Dataset excerpts
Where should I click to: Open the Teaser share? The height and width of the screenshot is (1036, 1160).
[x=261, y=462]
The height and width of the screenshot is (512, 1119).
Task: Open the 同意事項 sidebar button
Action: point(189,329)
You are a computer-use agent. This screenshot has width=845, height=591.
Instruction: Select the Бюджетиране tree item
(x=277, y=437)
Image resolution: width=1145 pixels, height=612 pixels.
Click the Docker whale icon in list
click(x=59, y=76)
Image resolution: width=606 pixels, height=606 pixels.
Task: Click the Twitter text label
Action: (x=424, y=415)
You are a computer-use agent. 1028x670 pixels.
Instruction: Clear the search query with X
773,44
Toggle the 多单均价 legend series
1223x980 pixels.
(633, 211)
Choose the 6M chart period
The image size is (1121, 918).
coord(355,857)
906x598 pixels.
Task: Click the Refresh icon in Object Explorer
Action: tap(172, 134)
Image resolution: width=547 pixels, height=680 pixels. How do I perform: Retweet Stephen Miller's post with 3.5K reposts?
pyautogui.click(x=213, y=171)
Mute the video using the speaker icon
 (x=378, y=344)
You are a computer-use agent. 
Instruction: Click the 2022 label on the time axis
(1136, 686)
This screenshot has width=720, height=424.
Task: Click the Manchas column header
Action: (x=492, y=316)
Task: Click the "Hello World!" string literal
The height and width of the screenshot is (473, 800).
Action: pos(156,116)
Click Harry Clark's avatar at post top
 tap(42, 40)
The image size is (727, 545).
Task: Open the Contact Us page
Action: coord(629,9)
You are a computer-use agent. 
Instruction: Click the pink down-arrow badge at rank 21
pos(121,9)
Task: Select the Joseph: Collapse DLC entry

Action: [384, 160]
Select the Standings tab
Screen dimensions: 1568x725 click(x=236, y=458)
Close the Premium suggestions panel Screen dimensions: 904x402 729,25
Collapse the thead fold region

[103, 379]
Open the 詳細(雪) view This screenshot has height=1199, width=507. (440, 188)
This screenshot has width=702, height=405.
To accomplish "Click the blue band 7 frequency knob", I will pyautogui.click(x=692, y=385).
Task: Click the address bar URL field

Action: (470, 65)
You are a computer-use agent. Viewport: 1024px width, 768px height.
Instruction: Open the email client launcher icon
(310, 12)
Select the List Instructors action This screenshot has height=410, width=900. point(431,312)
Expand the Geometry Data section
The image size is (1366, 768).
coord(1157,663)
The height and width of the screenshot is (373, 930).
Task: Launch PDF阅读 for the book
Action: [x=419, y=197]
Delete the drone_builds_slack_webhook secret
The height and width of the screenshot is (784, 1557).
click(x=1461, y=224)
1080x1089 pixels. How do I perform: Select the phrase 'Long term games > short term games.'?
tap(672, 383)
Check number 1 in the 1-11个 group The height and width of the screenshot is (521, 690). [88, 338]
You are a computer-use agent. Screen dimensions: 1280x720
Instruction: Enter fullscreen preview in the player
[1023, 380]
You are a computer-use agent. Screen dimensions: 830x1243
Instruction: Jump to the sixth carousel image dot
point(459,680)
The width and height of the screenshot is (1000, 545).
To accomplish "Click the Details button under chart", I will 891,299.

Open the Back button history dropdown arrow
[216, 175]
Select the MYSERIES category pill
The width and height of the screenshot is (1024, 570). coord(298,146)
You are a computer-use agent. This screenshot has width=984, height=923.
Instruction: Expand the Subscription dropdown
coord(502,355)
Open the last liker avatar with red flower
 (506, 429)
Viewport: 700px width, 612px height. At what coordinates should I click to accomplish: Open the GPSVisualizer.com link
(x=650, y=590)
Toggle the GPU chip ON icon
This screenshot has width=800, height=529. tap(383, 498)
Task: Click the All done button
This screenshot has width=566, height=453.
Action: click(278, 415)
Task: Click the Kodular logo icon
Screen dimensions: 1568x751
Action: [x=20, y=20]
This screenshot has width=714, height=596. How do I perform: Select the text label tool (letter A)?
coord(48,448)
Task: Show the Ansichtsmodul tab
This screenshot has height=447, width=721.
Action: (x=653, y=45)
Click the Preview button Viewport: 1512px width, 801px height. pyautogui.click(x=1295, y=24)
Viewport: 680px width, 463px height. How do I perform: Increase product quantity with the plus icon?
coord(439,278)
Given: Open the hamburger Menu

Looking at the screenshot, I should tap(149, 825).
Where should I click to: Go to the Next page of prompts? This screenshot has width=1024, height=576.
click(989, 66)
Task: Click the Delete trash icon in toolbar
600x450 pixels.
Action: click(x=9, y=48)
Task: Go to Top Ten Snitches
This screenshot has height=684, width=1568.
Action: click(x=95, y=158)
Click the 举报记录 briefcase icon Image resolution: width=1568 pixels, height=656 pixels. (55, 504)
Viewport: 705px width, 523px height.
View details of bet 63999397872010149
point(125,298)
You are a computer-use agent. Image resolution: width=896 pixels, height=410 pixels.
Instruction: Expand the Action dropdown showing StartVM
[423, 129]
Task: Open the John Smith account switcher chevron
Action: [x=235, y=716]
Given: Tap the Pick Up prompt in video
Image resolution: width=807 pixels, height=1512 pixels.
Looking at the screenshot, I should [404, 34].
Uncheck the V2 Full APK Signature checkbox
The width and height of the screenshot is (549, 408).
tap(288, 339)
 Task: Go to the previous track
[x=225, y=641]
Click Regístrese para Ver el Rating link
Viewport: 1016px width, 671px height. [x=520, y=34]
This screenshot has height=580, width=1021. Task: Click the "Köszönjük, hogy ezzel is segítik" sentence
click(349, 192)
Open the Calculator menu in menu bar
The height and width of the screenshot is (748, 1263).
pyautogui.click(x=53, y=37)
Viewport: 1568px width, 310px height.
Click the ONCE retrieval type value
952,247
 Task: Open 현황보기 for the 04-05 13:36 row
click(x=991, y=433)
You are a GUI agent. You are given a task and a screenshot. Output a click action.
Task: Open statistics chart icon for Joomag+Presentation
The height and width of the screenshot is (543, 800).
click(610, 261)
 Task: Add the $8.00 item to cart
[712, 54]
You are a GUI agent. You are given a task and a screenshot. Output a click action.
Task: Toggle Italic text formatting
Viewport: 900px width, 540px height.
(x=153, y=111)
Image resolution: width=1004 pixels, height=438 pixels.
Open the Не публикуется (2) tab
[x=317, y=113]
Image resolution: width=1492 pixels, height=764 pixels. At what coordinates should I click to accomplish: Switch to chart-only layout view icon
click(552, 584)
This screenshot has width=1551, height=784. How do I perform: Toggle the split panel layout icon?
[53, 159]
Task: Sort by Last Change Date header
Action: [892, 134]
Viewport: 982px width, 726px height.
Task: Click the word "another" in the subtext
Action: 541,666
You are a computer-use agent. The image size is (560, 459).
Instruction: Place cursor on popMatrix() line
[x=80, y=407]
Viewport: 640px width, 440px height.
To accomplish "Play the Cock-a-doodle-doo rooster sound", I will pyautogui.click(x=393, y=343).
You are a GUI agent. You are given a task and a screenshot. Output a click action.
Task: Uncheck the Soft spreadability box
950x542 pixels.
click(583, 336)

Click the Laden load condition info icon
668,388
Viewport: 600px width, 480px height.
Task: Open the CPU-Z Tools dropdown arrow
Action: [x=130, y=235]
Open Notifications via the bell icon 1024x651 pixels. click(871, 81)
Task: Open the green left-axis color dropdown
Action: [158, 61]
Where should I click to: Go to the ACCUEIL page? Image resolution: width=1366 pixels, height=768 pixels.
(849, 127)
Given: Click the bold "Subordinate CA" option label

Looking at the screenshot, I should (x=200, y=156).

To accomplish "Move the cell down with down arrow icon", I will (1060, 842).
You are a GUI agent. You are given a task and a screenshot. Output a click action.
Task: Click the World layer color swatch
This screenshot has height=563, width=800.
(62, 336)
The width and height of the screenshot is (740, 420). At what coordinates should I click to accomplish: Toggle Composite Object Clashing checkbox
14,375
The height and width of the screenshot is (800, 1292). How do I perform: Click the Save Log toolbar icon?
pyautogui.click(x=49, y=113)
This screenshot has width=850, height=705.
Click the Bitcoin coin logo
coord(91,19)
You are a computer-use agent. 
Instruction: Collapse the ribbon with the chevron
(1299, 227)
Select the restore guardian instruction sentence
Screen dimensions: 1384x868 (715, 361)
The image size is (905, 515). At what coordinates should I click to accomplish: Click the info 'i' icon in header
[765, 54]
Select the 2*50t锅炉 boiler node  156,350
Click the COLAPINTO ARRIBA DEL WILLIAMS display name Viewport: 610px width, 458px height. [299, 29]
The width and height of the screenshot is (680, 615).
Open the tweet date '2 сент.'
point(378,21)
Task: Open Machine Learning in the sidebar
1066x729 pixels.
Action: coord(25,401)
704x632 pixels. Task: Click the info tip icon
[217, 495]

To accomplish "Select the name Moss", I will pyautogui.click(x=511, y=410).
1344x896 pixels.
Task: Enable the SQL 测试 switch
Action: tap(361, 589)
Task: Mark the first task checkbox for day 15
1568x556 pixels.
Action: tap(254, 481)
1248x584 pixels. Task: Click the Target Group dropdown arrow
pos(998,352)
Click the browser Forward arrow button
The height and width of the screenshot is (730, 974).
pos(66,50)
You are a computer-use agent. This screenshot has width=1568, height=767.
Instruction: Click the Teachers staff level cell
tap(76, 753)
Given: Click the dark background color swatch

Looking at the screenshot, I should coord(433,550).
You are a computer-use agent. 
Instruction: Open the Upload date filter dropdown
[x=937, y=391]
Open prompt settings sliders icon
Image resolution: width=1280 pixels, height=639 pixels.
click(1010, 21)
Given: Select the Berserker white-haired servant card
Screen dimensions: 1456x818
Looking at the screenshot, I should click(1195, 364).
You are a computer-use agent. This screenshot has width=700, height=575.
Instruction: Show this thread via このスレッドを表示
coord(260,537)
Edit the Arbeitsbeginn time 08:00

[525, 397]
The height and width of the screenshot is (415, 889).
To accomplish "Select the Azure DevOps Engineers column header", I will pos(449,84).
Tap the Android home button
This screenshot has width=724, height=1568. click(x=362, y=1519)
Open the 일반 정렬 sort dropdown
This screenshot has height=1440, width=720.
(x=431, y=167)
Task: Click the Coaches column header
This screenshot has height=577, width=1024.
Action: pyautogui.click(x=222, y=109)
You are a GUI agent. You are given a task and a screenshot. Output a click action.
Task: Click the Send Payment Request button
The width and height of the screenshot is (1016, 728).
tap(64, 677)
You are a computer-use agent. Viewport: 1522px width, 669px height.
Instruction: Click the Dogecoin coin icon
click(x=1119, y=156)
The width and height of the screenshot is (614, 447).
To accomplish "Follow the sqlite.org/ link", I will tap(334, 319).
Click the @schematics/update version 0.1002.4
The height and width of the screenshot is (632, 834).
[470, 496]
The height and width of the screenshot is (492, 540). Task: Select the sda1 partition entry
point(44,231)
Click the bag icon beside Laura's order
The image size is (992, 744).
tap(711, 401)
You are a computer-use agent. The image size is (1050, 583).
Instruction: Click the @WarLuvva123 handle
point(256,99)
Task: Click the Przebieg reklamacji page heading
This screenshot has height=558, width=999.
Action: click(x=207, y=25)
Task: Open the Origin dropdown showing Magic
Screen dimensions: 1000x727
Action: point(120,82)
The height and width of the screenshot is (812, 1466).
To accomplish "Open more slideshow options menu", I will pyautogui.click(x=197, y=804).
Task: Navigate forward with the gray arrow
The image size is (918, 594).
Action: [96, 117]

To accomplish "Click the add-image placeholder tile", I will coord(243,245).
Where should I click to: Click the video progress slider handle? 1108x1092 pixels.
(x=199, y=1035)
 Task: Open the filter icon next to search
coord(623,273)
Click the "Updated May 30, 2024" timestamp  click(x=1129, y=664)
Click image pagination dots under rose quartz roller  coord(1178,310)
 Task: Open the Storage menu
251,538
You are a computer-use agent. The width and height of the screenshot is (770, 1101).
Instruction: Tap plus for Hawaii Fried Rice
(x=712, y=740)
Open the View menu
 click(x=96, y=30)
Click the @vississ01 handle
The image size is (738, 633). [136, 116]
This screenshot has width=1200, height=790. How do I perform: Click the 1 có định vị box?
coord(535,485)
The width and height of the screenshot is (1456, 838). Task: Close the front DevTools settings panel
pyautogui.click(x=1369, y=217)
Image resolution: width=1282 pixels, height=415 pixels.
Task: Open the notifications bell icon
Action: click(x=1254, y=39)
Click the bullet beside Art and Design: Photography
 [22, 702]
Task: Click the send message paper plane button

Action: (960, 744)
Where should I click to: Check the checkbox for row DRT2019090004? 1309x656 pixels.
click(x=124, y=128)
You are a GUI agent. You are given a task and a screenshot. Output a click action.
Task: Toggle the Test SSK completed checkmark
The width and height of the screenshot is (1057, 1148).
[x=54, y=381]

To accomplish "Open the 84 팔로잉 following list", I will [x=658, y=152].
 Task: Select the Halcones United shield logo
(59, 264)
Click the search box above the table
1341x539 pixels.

Your goal
The answer consists only of the lines from the one containing "Task: Select the Halcones United shield logo" to the end of the records, each written out exactly.

Solved problem
 Task: Select the Halcones United shield logo
(59, 264)
Click the search box above the table
1341x539 pixels.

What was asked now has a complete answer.